Q&A with Dean, Professor, and Author Larry E. Davis

Issue Date: 
March 14, 2016

Larry Davis’s book, Why Are They Angry With Us?, addresses questions and conflicts about race in America from personal and psychological perspectives. Davis, who is dean of Pitt’s School of Social Work as well as director and founder of the Center on Race and Social Problems, uses theory to explore racial incidents and to illuminate the workings of race and racism in America. The book is a direct response to many of the sensitive conversations about race relations that are being discussed in all forms of media today.

You wrote this book for the general public as opposed to other academicians. Why?

Larry E. DavisI wanted to have a broad appeal. I thought the topic transcended academia and that it would be good for non-academics to have the opportunity to consider racial issues in a thoughtful way. It was not written for Cornel West [an American philosopher, academic, and social activist]. Perhaps some academics who are not in the social sciences might find the book meaningful in exploring why race works as it does.
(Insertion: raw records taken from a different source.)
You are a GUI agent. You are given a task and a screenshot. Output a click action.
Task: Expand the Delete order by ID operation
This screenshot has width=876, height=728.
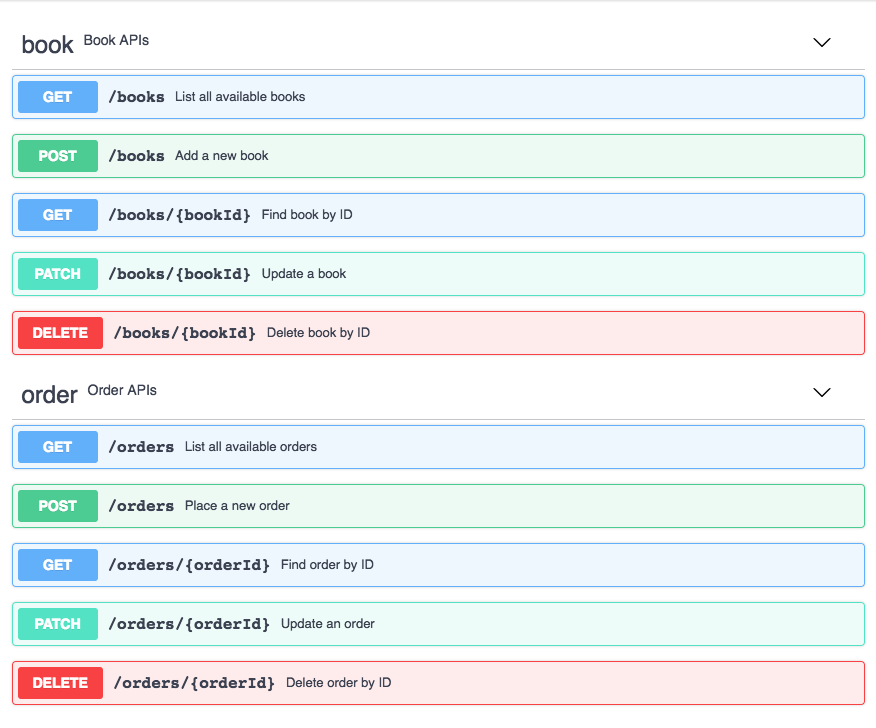(x=439, y=683)
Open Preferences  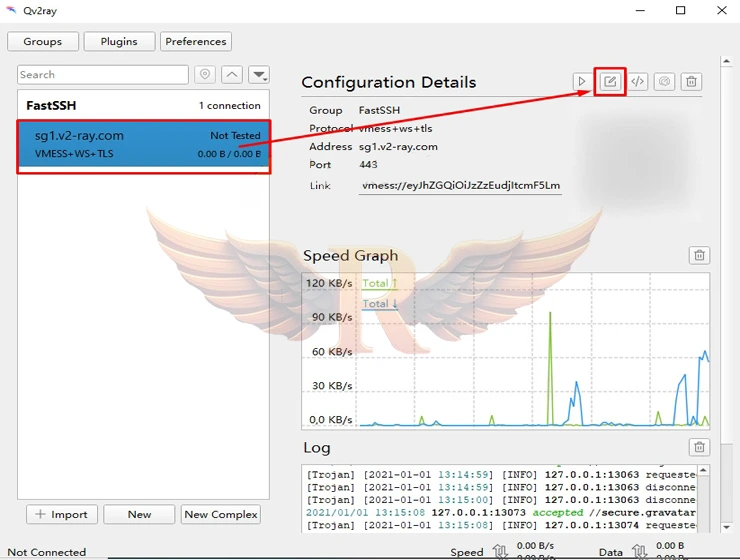point(196,41)
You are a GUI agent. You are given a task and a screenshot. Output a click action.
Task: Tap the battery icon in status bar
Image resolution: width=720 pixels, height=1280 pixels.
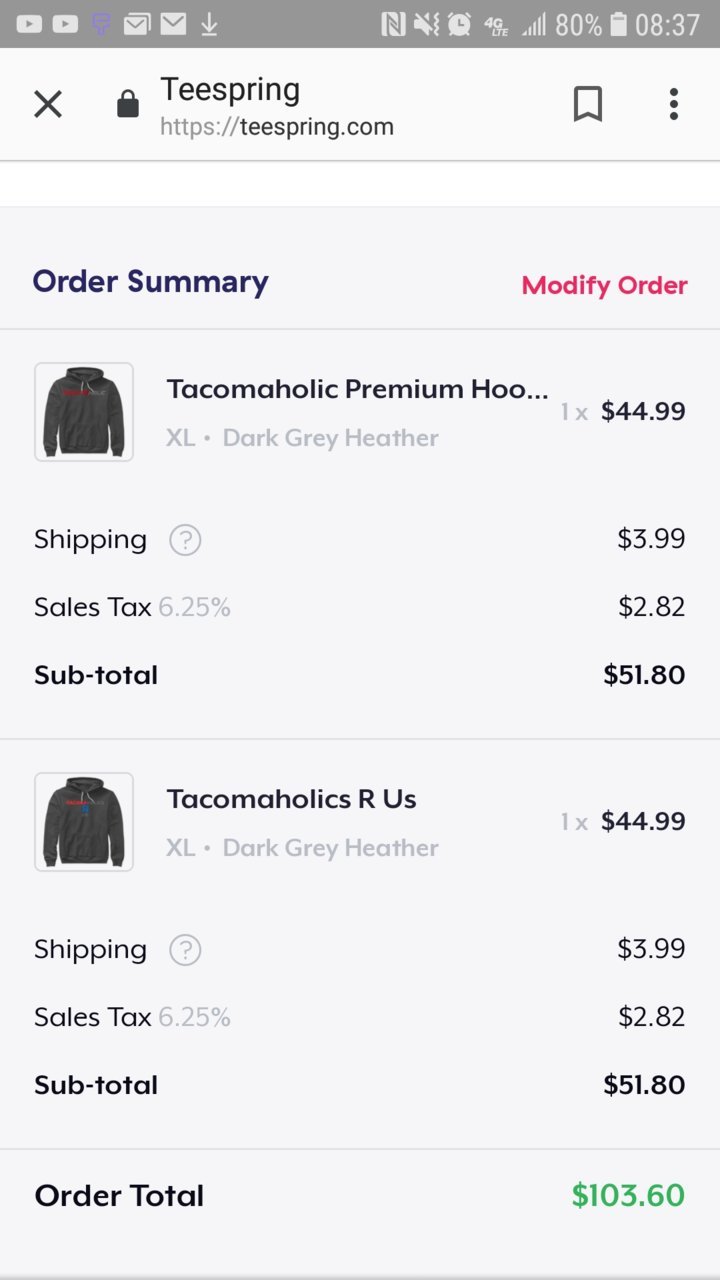coord(619,23)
For example, the book’s one essay on “Why Can’t Blacks Be Like Immigrants?” addresses a reasonable question and one that many people have.  
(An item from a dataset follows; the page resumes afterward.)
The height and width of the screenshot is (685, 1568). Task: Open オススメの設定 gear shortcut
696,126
Can you discuss the Theory of Cognitive Dissonance and your belief that it allows some people to hold racist views and act in a racist manner?

Cognitive dissonance theory says that we have an inner drive to hold our attitudes and behaviors in agreement. Attitudes serve to justify behavior. It is also true that attitudes follow behaviors; so if you change your behavior, you are also likely to adopt a change in attitude. If, for example, my attitude toward you is good, it would be difficult for me to treat you badly. I believe that negative behavior toward people often stems from a desire to sustain negative attitudes about them. Hence, I argue in the book that racism followed the desire to exploit, i.e. slavery. Once we have the desire to exploit people, we have to engage in negative attitudes [racism] to justify that behavior. 

Your mother’s father was White, and your mother was often mistaken for a White person. Yet none of this was ever discussed within your family. What does that say about our reluctance to discuss race?

This took place because the social protocol of the South did not allow for the acknowledgment of racial mixing. It was denied, so the result was that we did not acknowledge Black-White offspring. For Black Americans, it was denied, in part, because there was no means of retribution. There was nothing they could do about it. Hence, the shame and guilt that such mixed offspring brought was not discussed. It was a topic that White Americans did not want discussed, and Black Americans were both ashamed and fearful of discussing it. 

How did you talk to your own three sons about race? What was it that you wanted them to know and to understand?

I want my sons to know that injustice will always be justified. Those who are in power will create whatever rationales necessary to sustain their injustice. In America, it follows a Black/White paradigm, but this phenomenon is true for the world. I raised my sons to be leaders in Black America. My aspiration and challenge for them is to assume leadership positions wherever they are to fight for racial justice.  

You say it infuriates you when successful Blacks who rise from a poor socioeconomic background are pointed to as proof that anyone can make it in this world if they just work hard. Why?

People who ask this question often assume that the playing field is level. Underneath this suggestion is the assumption that the poor standing or situation for the majority of Black Americans is of their own doing. 

Such people suggest that I am living proof that if you want to accomplish something in life, you can do it. This is absolutely not the case. The odds of my being where I am today are astronomical. My success is akin to walking through a mine field and surviving. Most of my friends and fellow classmates did not survive. 

Those who argue that success is up to the individual will ignore the fact that they themselves spend tremendous time and resources on their own children. They make sure their own children have all sorts of environmental advantages: schools, cultural exposure, travel, similarly situated friends, and social networking opportunities. The contradiction is that if success in life depends solely on an individual’s will or motivation, it would not be necessary for them to intervene so directly in the lives of their own children. 

The majority of successful people are likely a combination of some hard work, a great deal of privilege, and at least some good fortune. But those in privileged positions would have us believe that they are where they are solely as a function of their own initiative and hard work.